Raw records
************
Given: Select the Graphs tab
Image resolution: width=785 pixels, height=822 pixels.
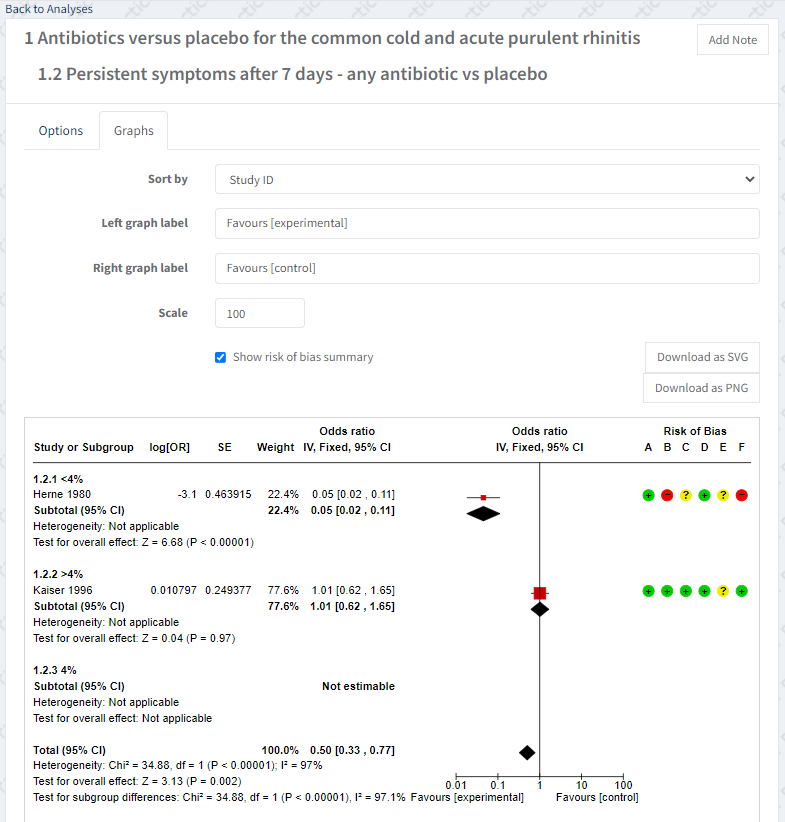Looking at the screenshot, I should coord(133,131).
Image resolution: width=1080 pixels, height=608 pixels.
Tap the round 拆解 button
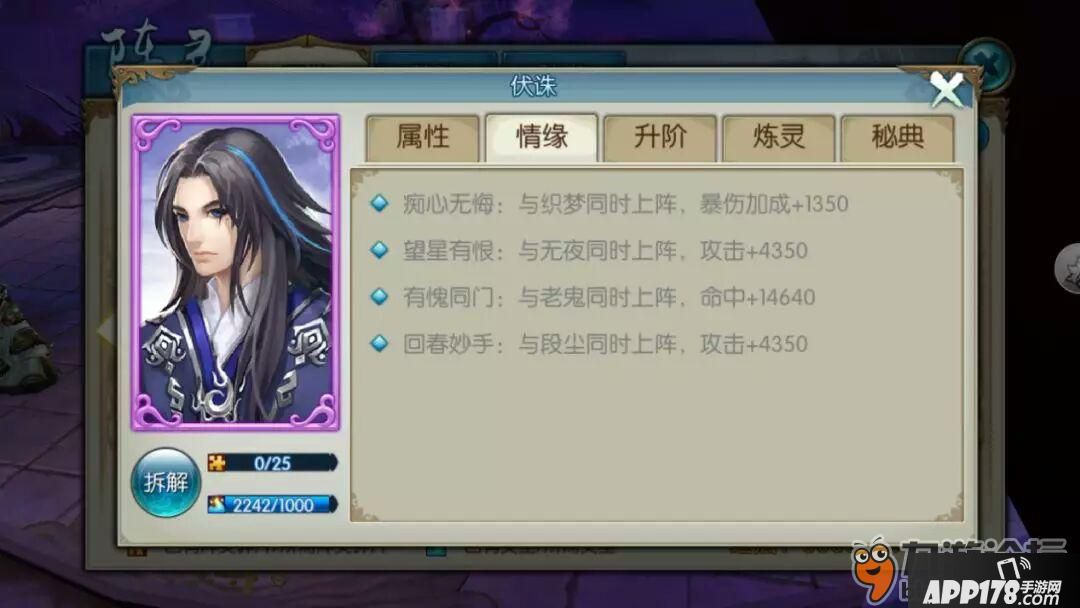click(166, 483)
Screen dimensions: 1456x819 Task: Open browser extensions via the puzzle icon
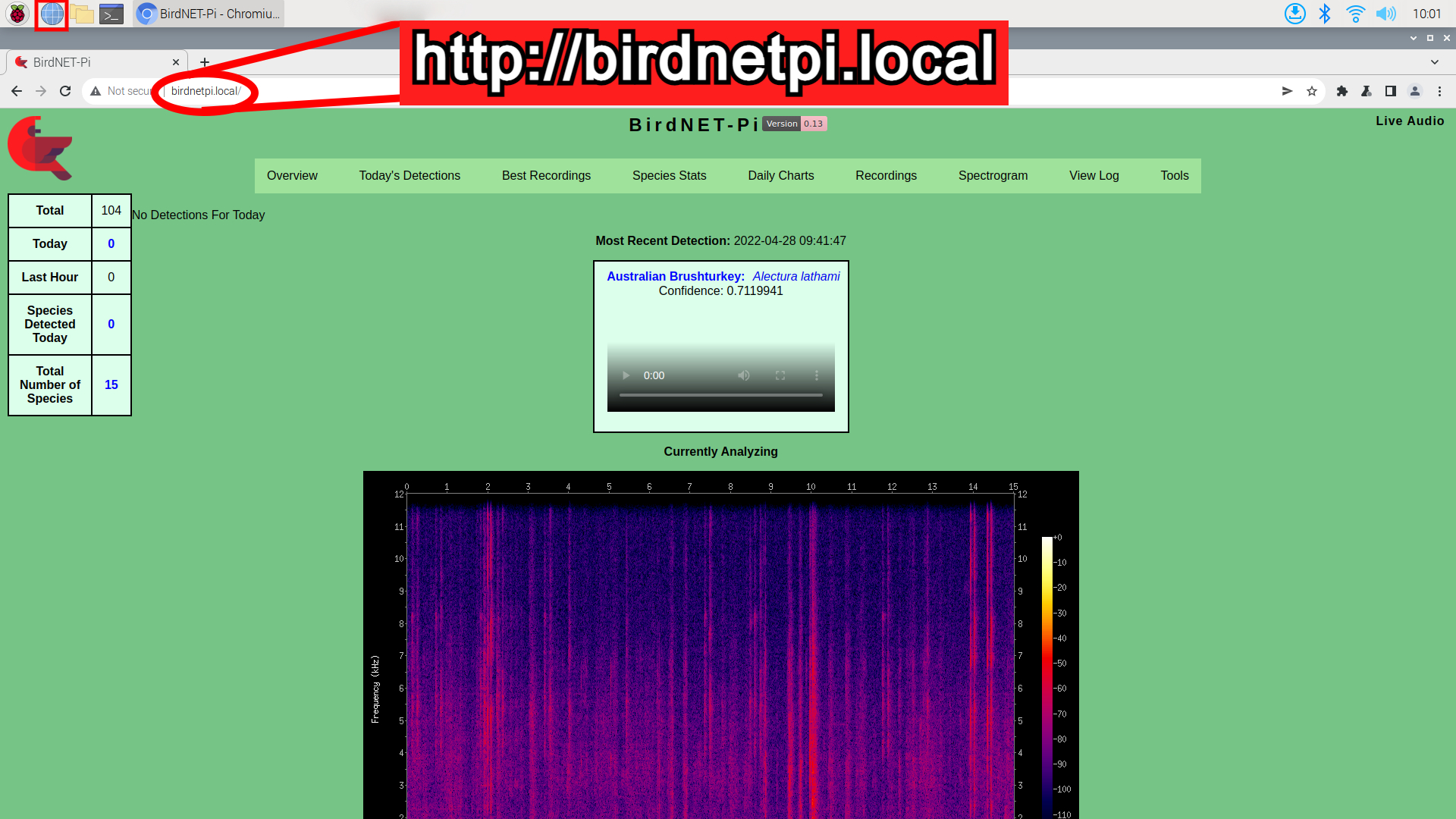pyautogui.click(x=1342, y=91)
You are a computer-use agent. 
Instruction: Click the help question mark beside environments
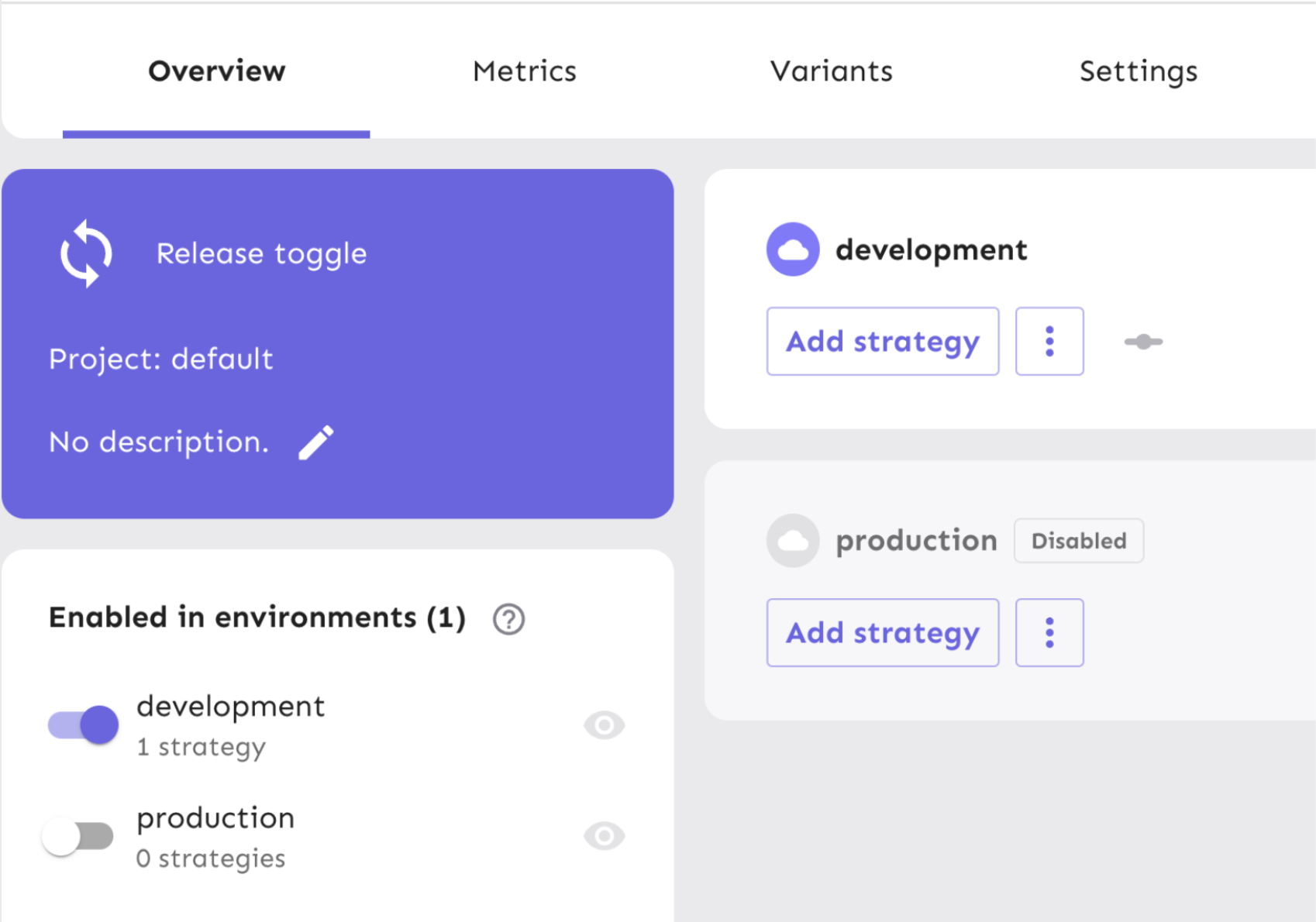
************
### [TASK PROMPT]
How many of the lines above contain the word "Image"? Reply with the number alone.

### [RESULT BELOW]
2